SUPREME COURT OF THE UNITED STATES


457 U.S. 800

Harlow v. Fitzgerald

CERTIORARI TO THE UNITED STATES COURT OF APPEALS FOR THE DISTRICT OF COLUMBIA CIRCUIT


No. 80-945 Argued: November 30, 1981 --- Decided: June 24, 1982

JUSTICE BRENNAN, with whom JUSTICE MARSHALL and JUSTICE BLACKMUN join, concurring.

I agree with the substantive standard announced by the Court today, imposing liability when a public official defendant [p821] "knew or should have known" of the constitutionally violative effect of his actions. Ante at 815, 819. This standard would not allow the official who actually knows that he was violating the law to escape liability for his actions, even if he could not "reasonably have been expected" to know what he actually did know. Ante at 819, n. 33. Thus the clever and unusually well-informed violator of constitutional rights will not evade just punishment for his crimes. I also agree that this standard applies "across the board," to all "government officials performing discretionary functions." Ante at 818. I write separately only to note that, given this standard, it seems inescapable to me that some measure of discovery may sometimes be required to determine exactly what a public official defendant did "know" at the time of his actions. In this respect, the issue before us is very similar to that addressed in Herbert v. Lando, 441 U.S. 153 (1979), in which the Court observed that

[t]o erect an impenetrable barrier to the plaintiff's use of such evidence on his side of the case is a matter of some substance, particularly when defendants themselves are prone to assert their goo[d f]aith. . . .
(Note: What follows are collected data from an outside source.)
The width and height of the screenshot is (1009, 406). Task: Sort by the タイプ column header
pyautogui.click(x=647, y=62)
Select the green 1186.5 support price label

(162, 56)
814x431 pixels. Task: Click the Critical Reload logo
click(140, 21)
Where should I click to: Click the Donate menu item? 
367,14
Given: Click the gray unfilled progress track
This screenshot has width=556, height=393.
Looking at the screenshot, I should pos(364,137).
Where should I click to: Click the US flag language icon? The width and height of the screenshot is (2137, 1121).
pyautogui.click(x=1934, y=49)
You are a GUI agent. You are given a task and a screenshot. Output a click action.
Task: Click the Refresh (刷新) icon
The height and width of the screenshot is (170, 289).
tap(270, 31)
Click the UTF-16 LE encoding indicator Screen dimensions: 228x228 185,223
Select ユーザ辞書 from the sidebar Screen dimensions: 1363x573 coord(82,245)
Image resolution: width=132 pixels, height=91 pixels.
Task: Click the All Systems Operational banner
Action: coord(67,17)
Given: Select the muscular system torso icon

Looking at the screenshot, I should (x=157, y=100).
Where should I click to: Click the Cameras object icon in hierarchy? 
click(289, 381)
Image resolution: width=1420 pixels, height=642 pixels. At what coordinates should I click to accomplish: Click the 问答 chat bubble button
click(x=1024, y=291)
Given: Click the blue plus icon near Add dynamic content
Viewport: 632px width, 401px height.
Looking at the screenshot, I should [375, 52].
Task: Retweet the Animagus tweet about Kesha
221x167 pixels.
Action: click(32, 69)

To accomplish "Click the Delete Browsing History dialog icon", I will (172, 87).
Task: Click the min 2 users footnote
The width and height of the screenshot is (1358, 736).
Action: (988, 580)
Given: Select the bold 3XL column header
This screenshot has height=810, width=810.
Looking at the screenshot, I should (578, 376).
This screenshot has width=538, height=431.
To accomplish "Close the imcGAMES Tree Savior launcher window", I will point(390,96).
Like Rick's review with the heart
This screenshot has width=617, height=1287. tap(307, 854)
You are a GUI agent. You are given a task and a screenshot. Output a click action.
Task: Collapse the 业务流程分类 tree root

Id. at 170. Of course, as the Court has already noted, ante at 818-819, summary judgment will be readily available to public official defendants whenever the state of the law was so ambiguous at the time of the alleged violation that it could not have been "known" then, and thus liability could not ensue. In my view, summary judgment will also be readily available whenever the plaintiff cannot prove, as a threshold matter, that a violation of his constitutional rights actually occurred. I see no reason why discovery of defendants' "knowledge" should not be deferred by the trial judge pending decision of any motion of defendants for summary judgment on grounds such as these. Cf. Herbert v. Lando, supra, at 180, n. 4 (POWELL, J., concurring).